= Samuel Indratma =

Indonesian artist

Samuel Indratma (born December 22, 1970) in Central Java, Indonesia, is a community visual artist and muralist, who studied graphic art between 1990 and 1996 at the faculty of Fine Art, Indonesian Institute of the Arts, Yogyakarta, Indonesia.

== Biography ==
He was a prominent member of the left wing, activist group of artists, Apotik Komik, operating between 1997 and 2005, creating public art in Yogyakarta, Indonesia. The group considered their public art as a tool of social communication.

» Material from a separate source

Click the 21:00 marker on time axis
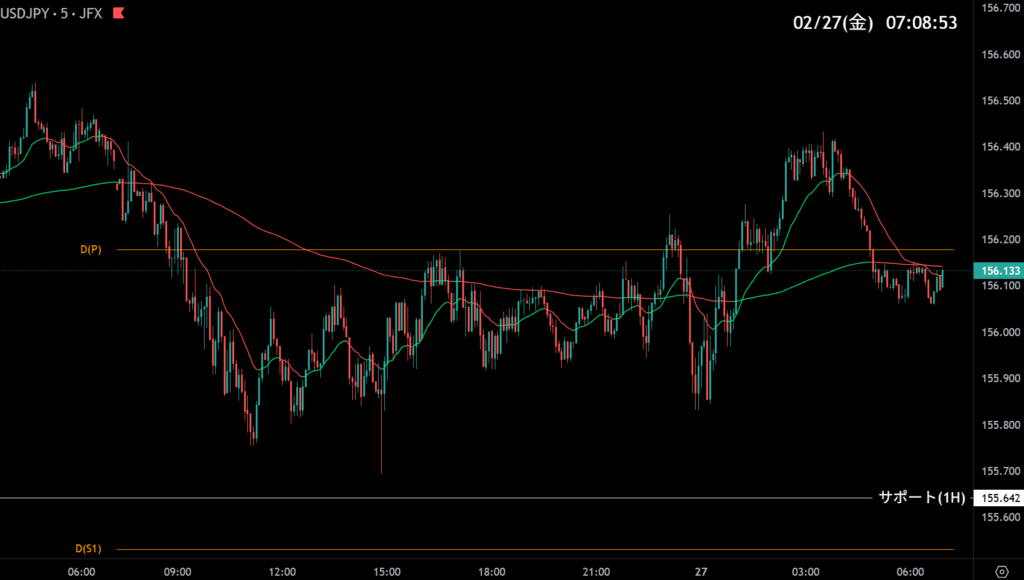The height and width of the screenshot is (580, 1024). pos(596,572)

Indratma also co-founded the Jogjakarta Mural Forum, which formed in 2005.

==Solo exhibitions==

- Mural Blues (Yogyakarta, 1997)
- From Horror to Hope (Yogyakarta, 1998)
- Begadang III (Yogyakarta, 2001)
- The Interpretation of Sureq La Galigo (Singapore, 2004)
- Urban Apartment (Melbourne, 2007–2008)
- Agro Metal (Jogjakarta, 2009)

==Group exhibitions==
- AWAS! Recent Art from Indonesia (Traveling exhibition, which visited Indonesia, Australia, Japan, and Europe (1999-2001))
- Four Member of Apotik Komik (Singapore, 2000)
- 36 Ideas from Asia: Contemporary South-east Asian Art (Traveling exhibition, which visited Singapore and Europe (2002-2003))
- Melbourne connection Asia (Melbourne, 2003)
- Exploring Vacuum II (Jogjakarta, 2003)
- CP Open Biennale 2003 (Jakarta, 2003)
- 15 Tracks: Contemporary Southeast Asian Art (Traveling exhibition, which visited Japan (2003-2004))
- Reformasi (Singapore, 2004)
- Olympics Art Exhibition (Jakarta, 2004)
- Contemporary Heroes (Yogyakarta, 2008)
- The Highlight (Yogyakarta, 2008)

== Art Projects ==
- Melayang (Exhibition of comic murals, Yogyakarta, 1997)
- Sakit Berlanjut (Public art project with venues in various public spaces of Yogyakarta, 1999)
- Les Paravent (Stage artistic for Theater Garasi, Jakarta, 2000)
- Galeri Publik Apotik Komic (Founding of a public street gallery for the duration of one year, involving input from six young artists from Jakarta and Jogjakarta, 2000–2001)
- Sama-sama City Mural Project (Various public spaces of Jogjakarta, 2002)
- Sama-sama / You're Welcome (Indonesian - American Art collaboration between Apotik Komik and the Clarion Alley Mural Project, San Francisco, various public spaces of Jogjakarta, ).
- Intersection (San Francisco, 2003)
- Gesalt (Gestalt: (n)a configuration or pattern of elements so unified as a whole that it cannot be described merely as a sum of its parts. , 2003)
- Art & Peace Project (Collaboration with Haverford college students, Pennsylvania, 2003)
- Tanda Mata Mural Art Projects (Workshop mural for 6 slum area in Jogjakarta, including at Fly Over Lempuyangan, 2007–2008)
- Kode Post Sign Art Projects (Workshop Sign Art for 12 kampong in Jogjakarta, 2008)
- School Art Project (Workshop involving high school students to make sculpture for public spaces, 2008)

== Residencies ==
- 2003 : Clarion Alley Mural, San Francisco for 2 months.
- 2007 : ArtPlay Melbourne and Tasmania for 2 months.